A autonomia nos sectores tecnológicos de ponta é, por sua vez, essencial a esta estratégia para aumentar valor acrescentado e superar bloqueios nas cadeias de fornecimento, designadamente em domínios onde os Estados Unidos têm vantagem, como, por exemplo, semicondutores.
O banco central testou durante uma semana a utilização de uma aplicação para uso de 200 yuan digitais (25,40 euros) oferecidos a 50 mil pessoas escolhidas por sorteio.
O yuan digital e o investimento
As transacções electrónicas financeiras surgem, por outro lado, como uma área de excelência das empresas chinesas, como as plataformas de pagamentos WeChat Pay e Alipay usadas por cerca de metade da população, e o Banco do Povo concluiu na semana passada uma experiência de emissão de moeda digital.
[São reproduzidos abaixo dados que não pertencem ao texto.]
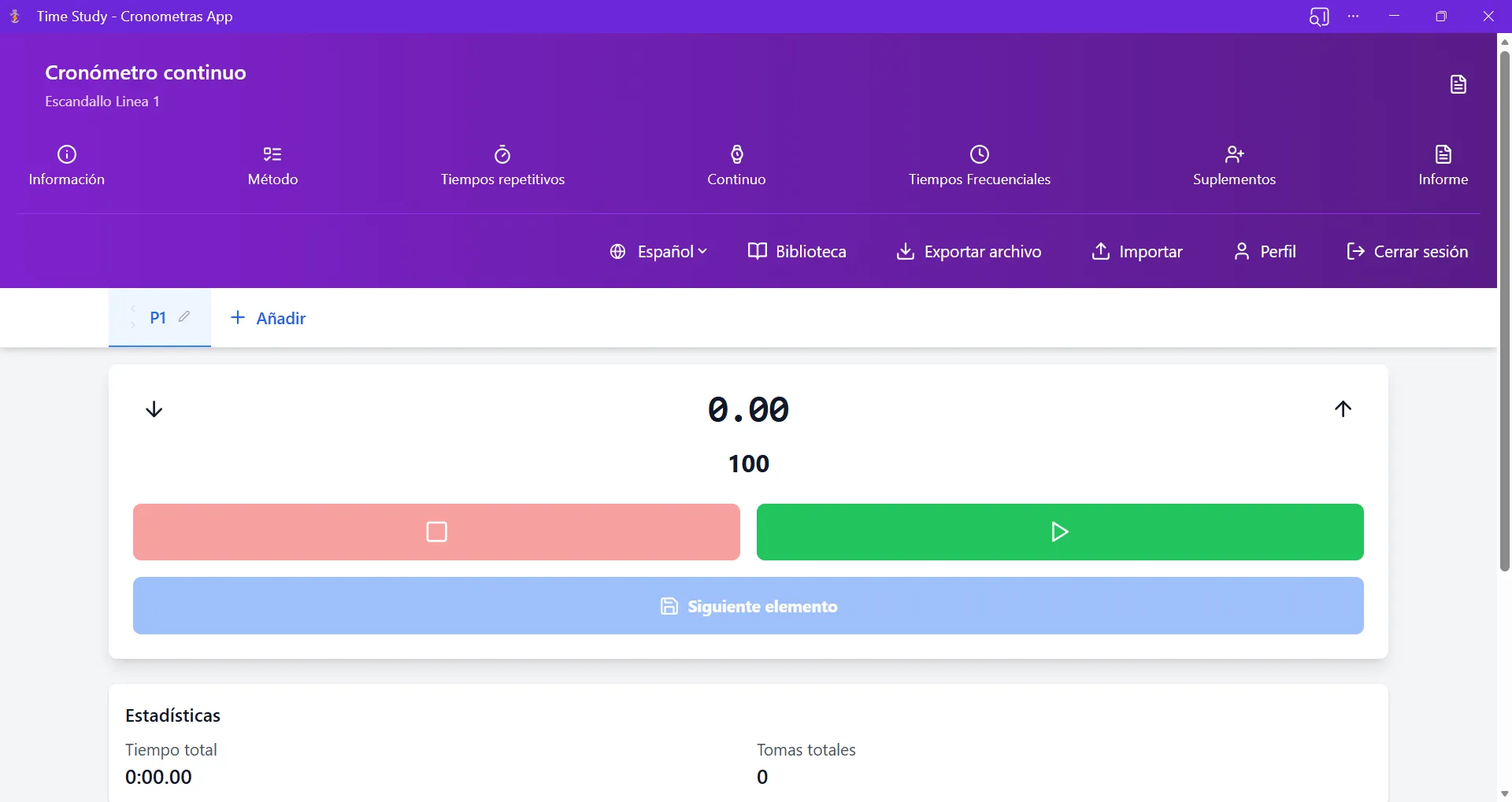This screenshot has width=1512, height=802.
Task: Select the P1 tab
Action: (x=158, y=318)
Em Shenzhen, a Zona Económica Especial vizinha de Hong Kong, o banco central testou durante uma semana a utilização de uma aplicação para uso de 200 yuan digitais (25,40 euros) oferecidos a 50 mil pessoas escolhidas por sorteio.
Para o banco a introdução do yuan digital facilitaria a monitorização da circulação monetária e, a longo prazo, caso ganhasse aceitação internacional, seria um meio para contornar a predominância do dólar no sistema de pagamentos internacionais.
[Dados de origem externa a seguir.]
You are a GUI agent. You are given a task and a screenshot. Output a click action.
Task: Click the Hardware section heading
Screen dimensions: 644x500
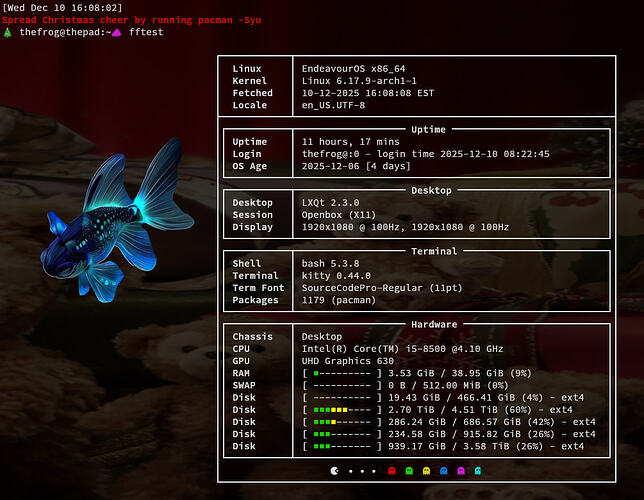pos(434,324)
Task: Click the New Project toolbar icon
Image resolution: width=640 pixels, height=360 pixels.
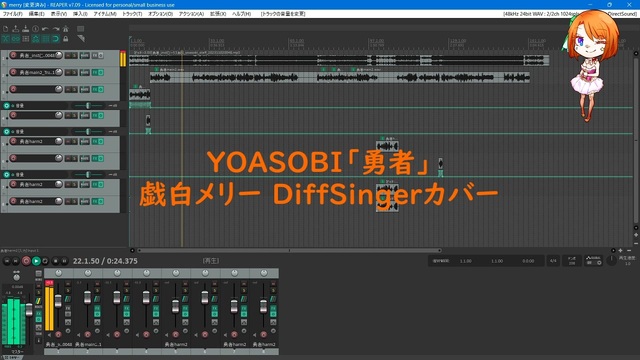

Contrariar a saída de empresas estrangeiras, nomeadamente japonesas e sul-coreanas, e promover o investimento externo na gama alta de indústrias transformadoras e de serviços é outra exigência da nova estratégia.
A centralização do poder e autoritarismo crescentes, reforçando em especial o controlo do estado sobre a actividade das empresas do sector privado, não favorece, contudo, o investimento externo.
Regras de excepção
Ameaças à liberdade pessoal de estrangeiros residentes na República Popular, violação da autonomia de Hong Kong, repressão no Tibete e Xinjiang, ameaças militares a Taiwan, litígios fronteiriços com a Coreia do Sul, o Japão, no Sudeste Asiático e nos Himalaias traçam um quadro de conflitos pouco propício à cooperação regional e internacional.
A recuperação da economia com um crescimento de 4,9% entre Julho e Setembro em relação ao período homólogo de 2019, mesmo descontando imprecisões e manipulações sobretudo na conversão de valores nominais à inflação, indica que a China, salvo agravamento súbito da situação sanitária, está em vias de superar o choque da pandemia que provocou uma queda de 1,6% do PIB no primeiro semestre.
Da pandemia e na viragem proteccionista é crível que sobrevenha uma China assoberbada pela ambição a uma superior autonomia económica e tecnológica ao mesmo tempo que pretende impor a sua hegemonia política e militar regional e regras de excepção de grande potência na esfera global.